Review: Dancing With Maria’s Ghost by Alessandro Manzetti

cover of Dancing with Maria's GhostDancing With Maria’s Ghost by Alessandro Manzetti
Independent Legions (December 2021)
65 pages; $11.90 paperback, $2.99 ebook
Reviewed by Anton Cancre

Alessandro Manzetti always does a great job of evoking a narrative with his poems. He has figured out a great balance of information given and withheld within the swirling images his poems paint that hints at the larger narrative beyond what we are given. I love it. So, when he has a narrative stretched over fifteen poems, you know I’m in.

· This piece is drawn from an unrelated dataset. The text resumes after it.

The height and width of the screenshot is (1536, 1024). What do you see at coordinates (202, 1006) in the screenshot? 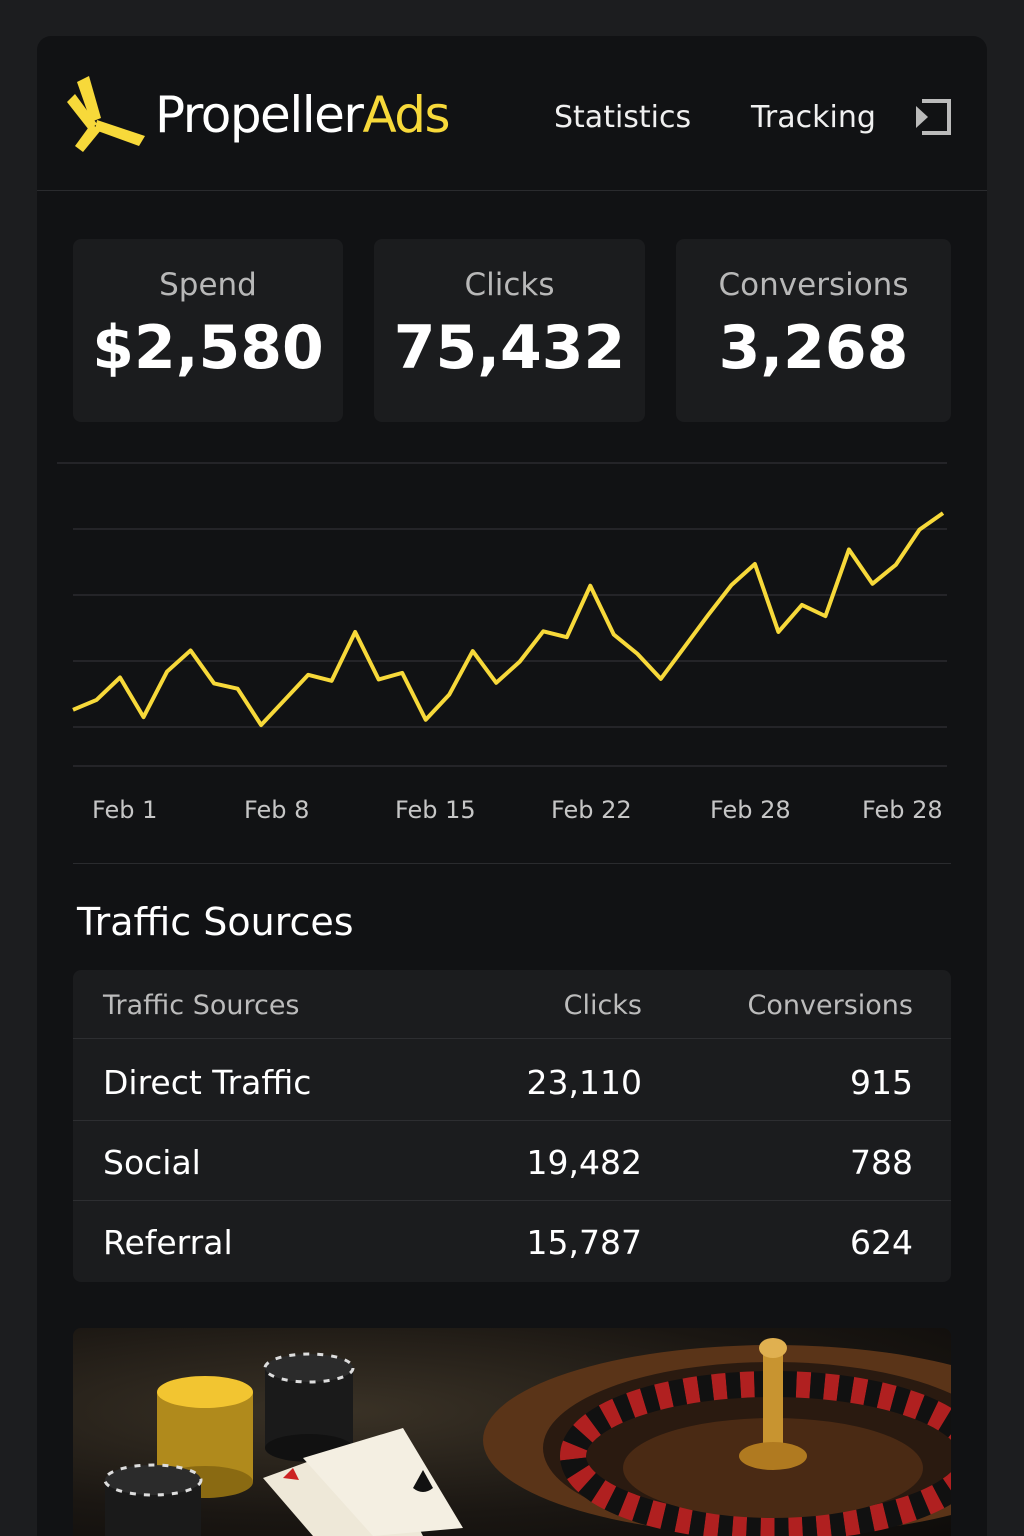
I see `column-header: Traffic Sources` at bounding box center [202, 1006].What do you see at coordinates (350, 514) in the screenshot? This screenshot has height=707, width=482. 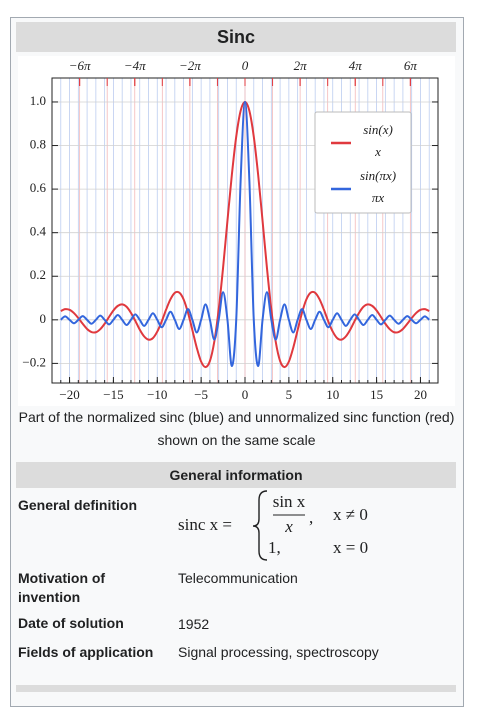 I see `condition: x ≠ 0` at bounding box center [350, 514].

Such is the case with Dancing with Maria’s Ghost, Manzetti’s newest collection. The tale beneath this flows from ensnarement to infatuation to obsession to the ultimate ends such things must always meet. Especially when the object of the obsession is already dead. It’s a simple narrative, but plays out beautifully and with soul. This is a story of giving yourself over to beauty so fully that it consumes you. Not exactly a happy story, but a damn pretty one.

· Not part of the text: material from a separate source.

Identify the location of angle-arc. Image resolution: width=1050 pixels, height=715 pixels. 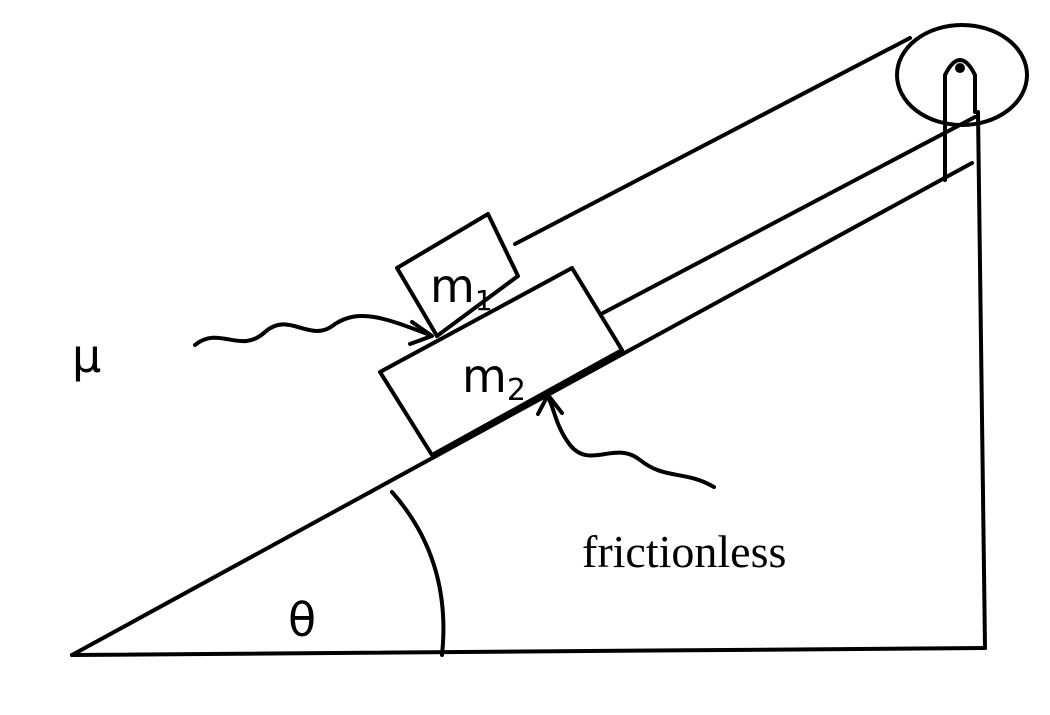
(418, 574).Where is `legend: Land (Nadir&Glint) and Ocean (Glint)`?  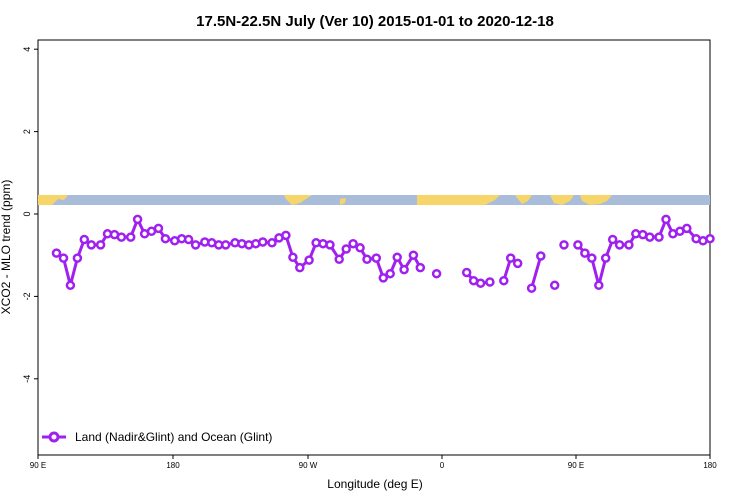 legend: Land (Nadir&Glint) and Ocean (Glint) is located at coordinates (157, 437).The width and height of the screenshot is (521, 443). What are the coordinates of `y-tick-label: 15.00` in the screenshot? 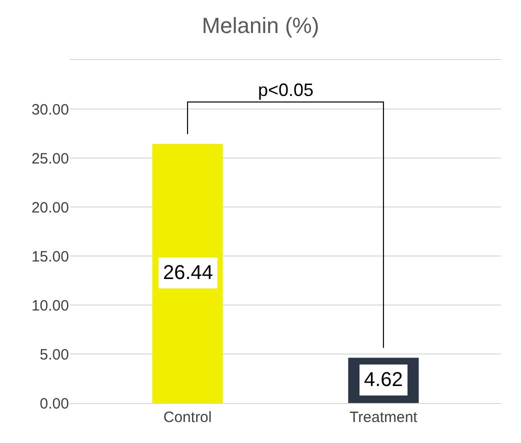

Poems like “Blue and Pink Feet” and “The Miracle of Skorpios” highlight the brutality and violence of this kind of relationship imbalance. And if you don’t think a poem can be sumptuous and violent at the same time, Alessandro has some words for you. At the same time, poems like “First Seeing” and “Follow Me to the Other Side” do a great job of conveying the seductive quality of being pulled along with something or someone larger than yourself, even if it is toward nothingness.

To round out the value here, there are some extra poems from miscellaneous publications. My favorite among them is “Stop Me From Dreaming,” cowritten with Joe R. Lansdale. I mean, come on. Uncle Joe and poetry. My heart sings.

Yes, this is a short collection, coming in at only around 60 pages of poetry, but the quality of those poems completely makes up for the low quantity. To be honest, 60 is just about the perfect size of a poetry collection for me.